There have been several efforts to identify the relation between the snoring sound and OSA in the literature. In general, loud snoring is one of the indicators of OSA, and it is commonly thought that the frequency and amplitude of snoring are associated with the severity of the OSA [21]. Alshaer et al. [22] employed an acoustic analysis of breath sounds to detect OSA. The previous research suggests that OSA can be detected using snoring attributes. However, clinicians should pay attention to the possibility of missing an OSA diagnosis for patients with minimal snoring. Kang et al. [23] applied linear predict coding (LPC) and Mel-frequency cepstral coefficient (MFCC) features to detect OSA based on the amplitude of the snoring signal.
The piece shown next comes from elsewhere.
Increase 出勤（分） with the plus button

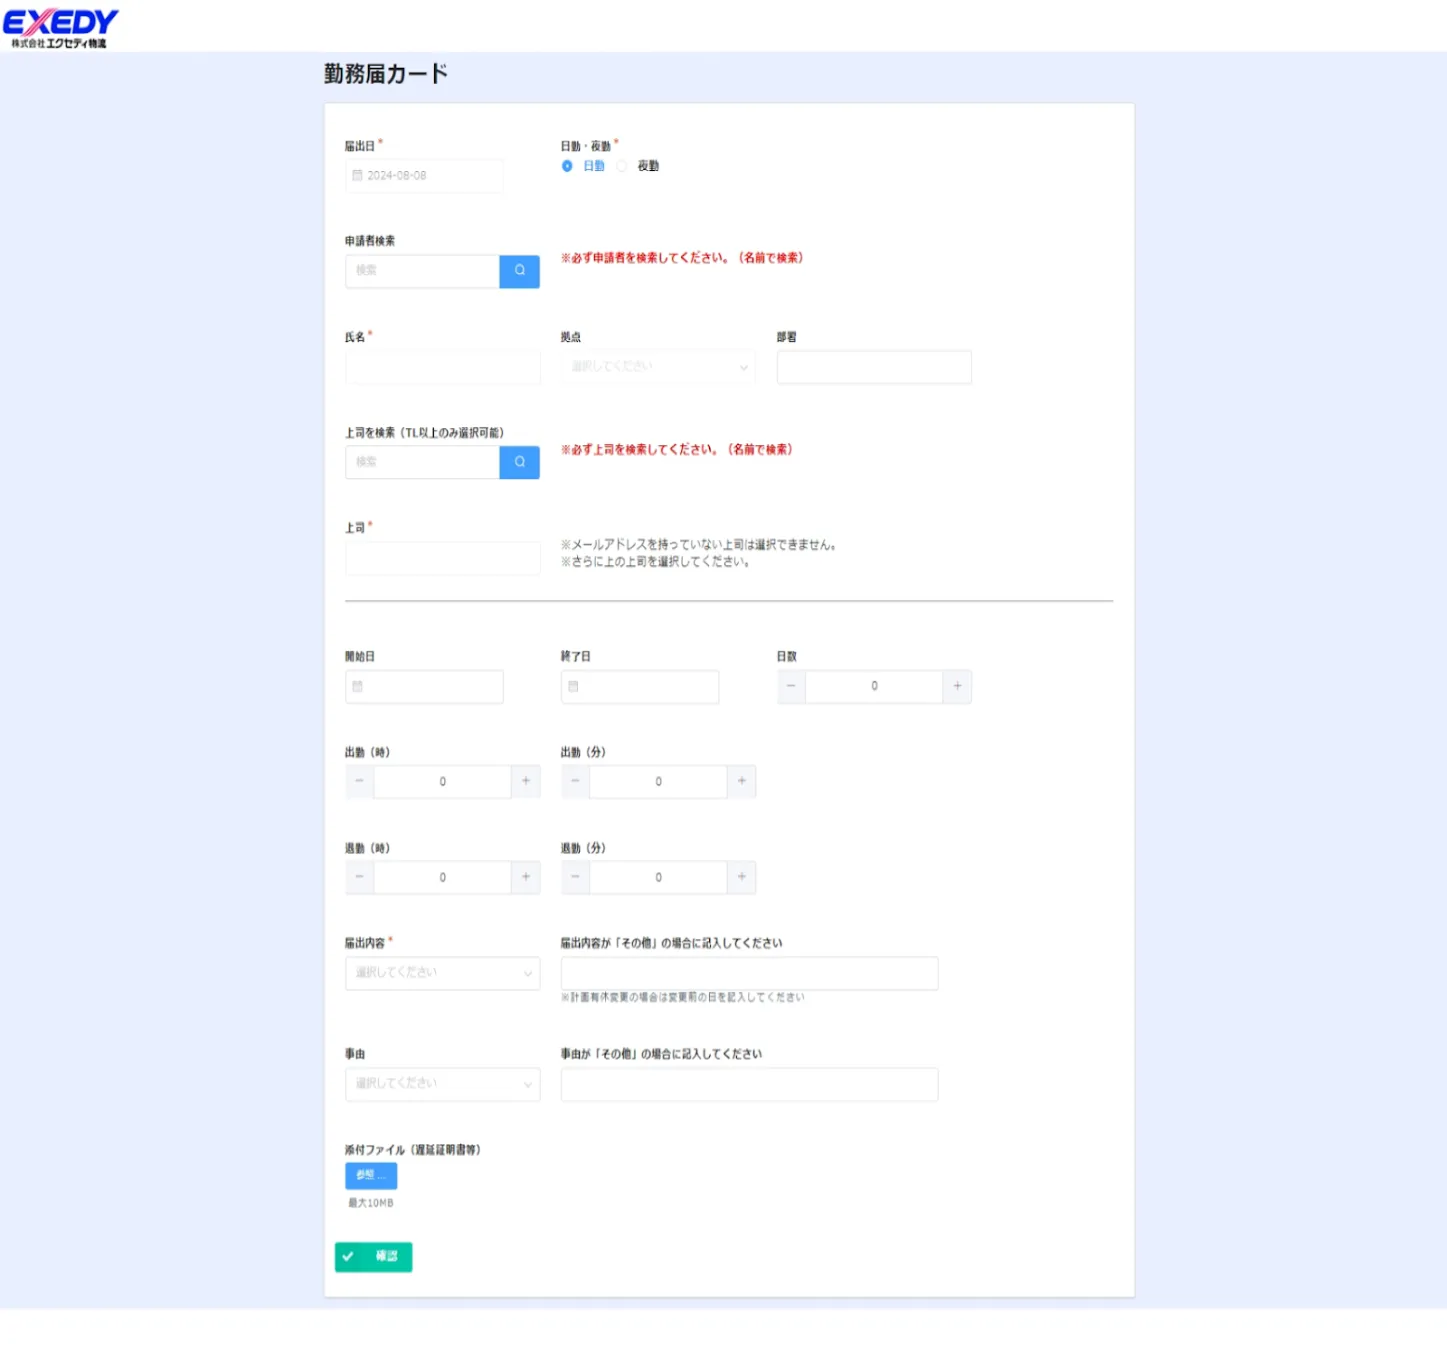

The proposed method was able to classify three different events, namely, snoring, apnea, and silence, from sleep recordings with accuracies of 90.65%, 90.99%, and 90.30%, respectively.
Feature extraction and feature selection are the most commonly used techniques for data dimensionality reduction. Several papers have been published that highlight the importance of feature selection in OSA detection. Various features are extracted from the ECG signals; then, feature selection is used to reduce the number of extracted features and to determine the most valuable features related to OSA. In the stage of feature extraction, a set of features is extracted from the time series data, which aims to reveal the hidden information within the ECG signal. However, a feature set may contain redundant and irrelevant information, and feature selection is adopted to resolve this issue. A feature selection algorithm can help find the nearly optimal combination of features. Although feature selection is an expensive method, it can produce better classification performance, and high accuracy is significantly important in OSA detection. There are different classification methods that are used to select important features, such as support vector machine (SVM) networks, k-nearest neighbor (kNN) algorithms, artificial neural networks (ANN), linear discriminant analysis (LDA), and logistic regression (LR).
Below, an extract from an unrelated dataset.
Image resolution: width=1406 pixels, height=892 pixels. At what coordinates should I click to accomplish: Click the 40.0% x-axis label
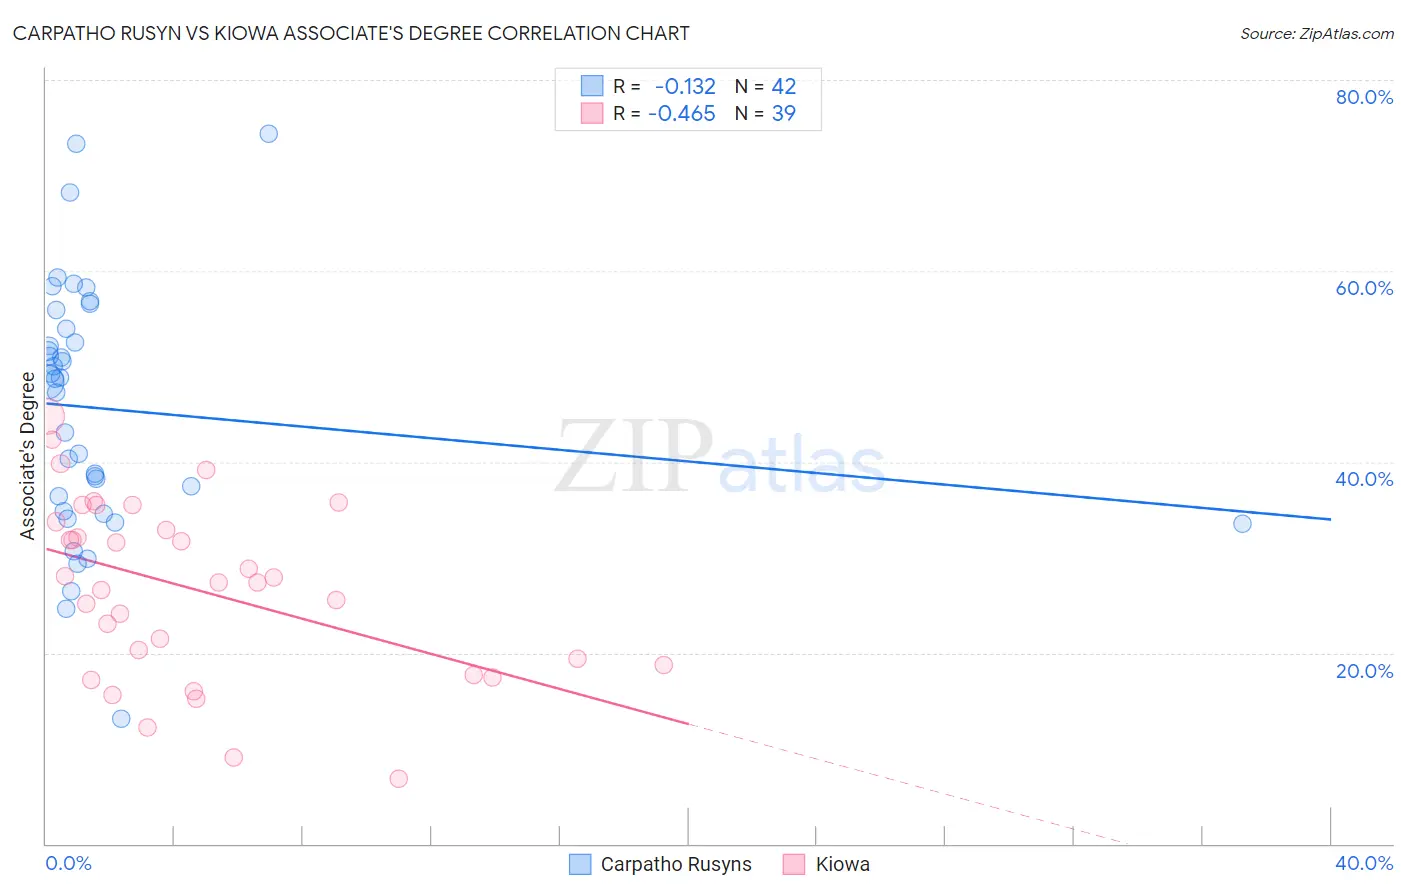tap(1364, 863)
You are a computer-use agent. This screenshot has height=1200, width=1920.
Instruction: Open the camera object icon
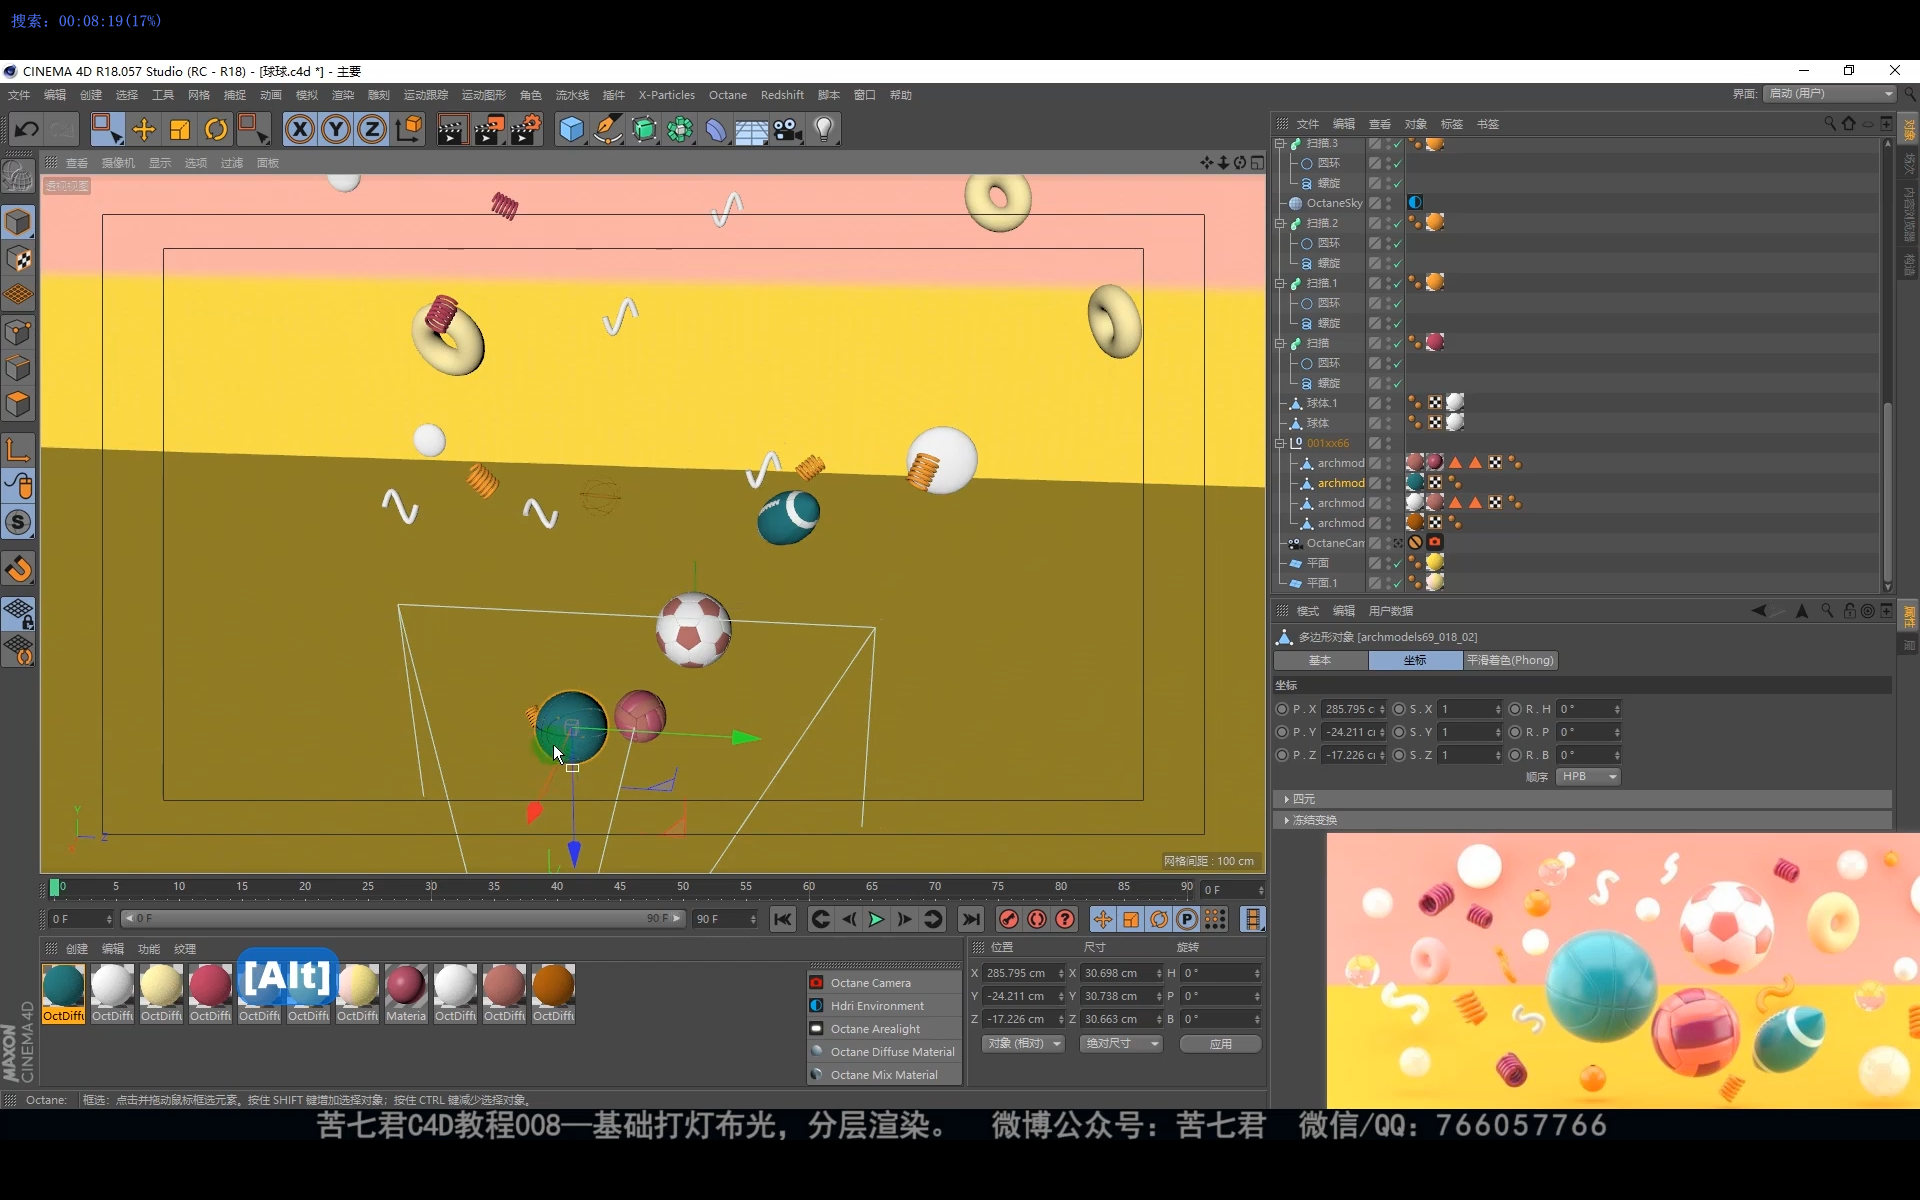(787, 129)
Many researchers have used demographic data to identify OSA. Sheta et al. [24,25] applied LR and ANN models to detect OSA based on demographic data. A real dataset was used that consists of several demographic features (i.e., weight, height, hip, waist, BMI, neck size, age, snoring, the modified Friedman (MF) score, the Epworth sleepiness scale, sex, and daytime sleepiness). The obtained results suggested that the proposed method could detect OSA with an acceptable accuracy. Surani et al. [26] applied the AdaBoost method as a machine learning classifier to detect OSA based on demographic data. The obtained results were promising. Surani et al. [27] applied a wrapper feature selection method based on binary particle swarm optimization (BPSO) with an ANN to detect OSA. The obtained results illustrated that the use of BPSO with an ANN can detect OSA with high accuracy. Haberfeld et al. [28] proposed a mobile application called Sleep Apnea Screener (SAS) to detect OSA based on demographic data. The authors used nine demographic features (i.e., height, weight, waist, hip, BMI, age, neck, M. Friedman, Epworth, snoring, gender, and daytime sleepiness). The application had two machine learning methods: LR and SVM. Moreover, the authors studied the performance of each classifier based on gender. The reported results showed that the proposed application can help patients detect OSA easily compared to an overnight test for OSA diagnosis.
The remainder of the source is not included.